- _TEXTO DE ESTUDIO_:
^^^^
Sin embargo, a pesar de la urgencia del debate, las reformas estructurales resultan extremadamente difíciles de concretar. Cualquier modificación a la Carta de la ONU requiere la aprobación de los cinco miembros permanentes, lo que significa que quienes actualmente se benefician del veto tendrían que aceptar su propia limitación. En consecuencia, aunque las discusiones sobre el rediseño del Consejo de Seguridad son constantes y necesarias, la realidad política internacional ha demostrado que el statu quo es más resistente que el consenso multilateral.

Llegados a este punto, es inevitable preguntarse si la ineficacia que ha demostrado la ONU frente a los conflictos actuales responde a un diseño institucional obsoleto o, más bien, a la falta de voluntad política de sus propios Estados miembros. En efecto, la Carta de las Naciones Unidas fue concebida bajo un orden mundial que dista mucho del presente. El equilibrio bipolar de la Guerra Fría, la hegemonía occidental posterior a 1991 y la actual transición hacia un mundo multipolar han puesto en evidencia la rigidez del sistema y su escasa capacidad de adaptación.
^^^^
- _DATOS REGISTRADOS_:
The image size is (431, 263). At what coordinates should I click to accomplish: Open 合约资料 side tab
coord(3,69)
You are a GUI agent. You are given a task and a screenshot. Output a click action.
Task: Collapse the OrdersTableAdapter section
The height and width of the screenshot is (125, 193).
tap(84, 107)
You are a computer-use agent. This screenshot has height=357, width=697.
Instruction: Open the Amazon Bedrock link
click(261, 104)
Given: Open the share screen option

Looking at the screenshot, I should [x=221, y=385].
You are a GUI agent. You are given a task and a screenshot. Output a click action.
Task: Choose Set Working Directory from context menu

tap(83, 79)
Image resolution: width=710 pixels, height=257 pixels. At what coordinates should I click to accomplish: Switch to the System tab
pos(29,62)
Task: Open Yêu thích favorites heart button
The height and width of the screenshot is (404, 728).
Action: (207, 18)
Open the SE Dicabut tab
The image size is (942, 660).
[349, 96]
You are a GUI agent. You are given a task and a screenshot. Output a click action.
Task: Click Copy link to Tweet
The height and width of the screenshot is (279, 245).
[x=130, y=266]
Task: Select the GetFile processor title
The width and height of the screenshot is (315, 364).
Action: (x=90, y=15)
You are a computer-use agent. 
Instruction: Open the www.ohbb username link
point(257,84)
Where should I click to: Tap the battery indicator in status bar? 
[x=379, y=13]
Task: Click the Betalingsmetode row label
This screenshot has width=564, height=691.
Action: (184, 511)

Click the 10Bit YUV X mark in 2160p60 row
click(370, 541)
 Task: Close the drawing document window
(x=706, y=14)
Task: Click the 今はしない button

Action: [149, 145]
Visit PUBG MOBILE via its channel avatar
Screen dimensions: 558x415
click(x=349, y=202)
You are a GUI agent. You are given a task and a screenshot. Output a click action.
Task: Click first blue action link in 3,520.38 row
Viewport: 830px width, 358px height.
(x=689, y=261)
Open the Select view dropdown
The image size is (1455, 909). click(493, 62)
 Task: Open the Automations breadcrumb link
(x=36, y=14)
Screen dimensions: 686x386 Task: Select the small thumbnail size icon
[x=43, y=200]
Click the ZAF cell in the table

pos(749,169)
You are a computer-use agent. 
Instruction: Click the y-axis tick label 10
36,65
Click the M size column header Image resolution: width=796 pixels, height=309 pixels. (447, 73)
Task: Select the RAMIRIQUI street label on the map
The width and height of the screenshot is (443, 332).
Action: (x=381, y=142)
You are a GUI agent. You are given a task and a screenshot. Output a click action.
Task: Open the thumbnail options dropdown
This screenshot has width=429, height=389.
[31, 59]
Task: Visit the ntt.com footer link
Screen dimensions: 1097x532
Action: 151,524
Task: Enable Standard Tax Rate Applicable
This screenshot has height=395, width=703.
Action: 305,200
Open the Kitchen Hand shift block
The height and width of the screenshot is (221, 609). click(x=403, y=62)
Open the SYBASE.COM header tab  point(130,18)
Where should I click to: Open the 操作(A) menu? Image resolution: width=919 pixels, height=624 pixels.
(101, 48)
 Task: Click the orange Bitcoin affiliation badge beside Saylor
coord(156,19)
^^^^
- _TAREAS POR HACER_:
**a.** Según el texto sobre la ONU, ¿qué se necesita para hacer cualquier cambio a la Carta de la ONU?
**b.** Retoma el texto sobre la ONU y sigue escribiéndolo a partir de su última oración.

- _RESPUESTAS DEL EJERCICIO_:
**a.** La aprobación de los cinco miembros permanentes.

**b.**
Sin embargo, atribuir la parálisis exclusivamente al diseño original sería simplificar el problema. La ONU opera, en última instancia, como una expresión de la correlación de fuerzas del sistema internacional. Es decir, su accionar (o inacción) no solo se explica por reglas anticuadas, sino también, y quizás sobre todo, por la falta de consenso entre los Estados que la integran, especialmente los más poderosos. La selectividad en la aplicación de principios como el respeto a la soberanía, la no injerencia o los derechos humanos refleja cómo los intereses nacionales siguen prevaleciendo sobre el bien común. De esta manera, más que superada en términos técnicos, la ONU aparece como rehén de las tensiones y contradicciones de sus propios miembros.
Ante este panorama, cabe preguntarse si es viable una ONU sin reformas profundas. La respuesta, cada vez más compartida en foros diplomáticos y académicos, parece ser negativa. Sin una transformación que actualice tanto su estructura como su capacidad de respuesta —en especial del Consejo de Seguridad—, la legitimidad del organismo corre el riesgo de diluirse frente a la opinión pública internacional, e incluso entre sus propios miembros. De hecho, muchos Estados del Sur Global reclaman mayor representación y participación en los procesos de decisión, argumentando que el sistema actual reproduce inequidades coloniales e ignora las prioridades del mundo en desarrollo.

Frente a la lentitud de estos cambios, empiezan a vislumbrarse otras formas de cooperación multilateral que podrían complementar, o incluso desafiar, el rol de la ONU. Iniciativas como el G20, el grupo BRICS, o instancias regionales como la Unión Africana, la CELAC o ASEAN, han ganado protagonismo en la gestión de conflictos, la respuesta a pandemias o el diseño de una agenda climática alternativa. No obstante, ninguna de estas plataformas cuenta aún con el alcance, la legitimidad ni la capacidad operativa de Naciones Unidas.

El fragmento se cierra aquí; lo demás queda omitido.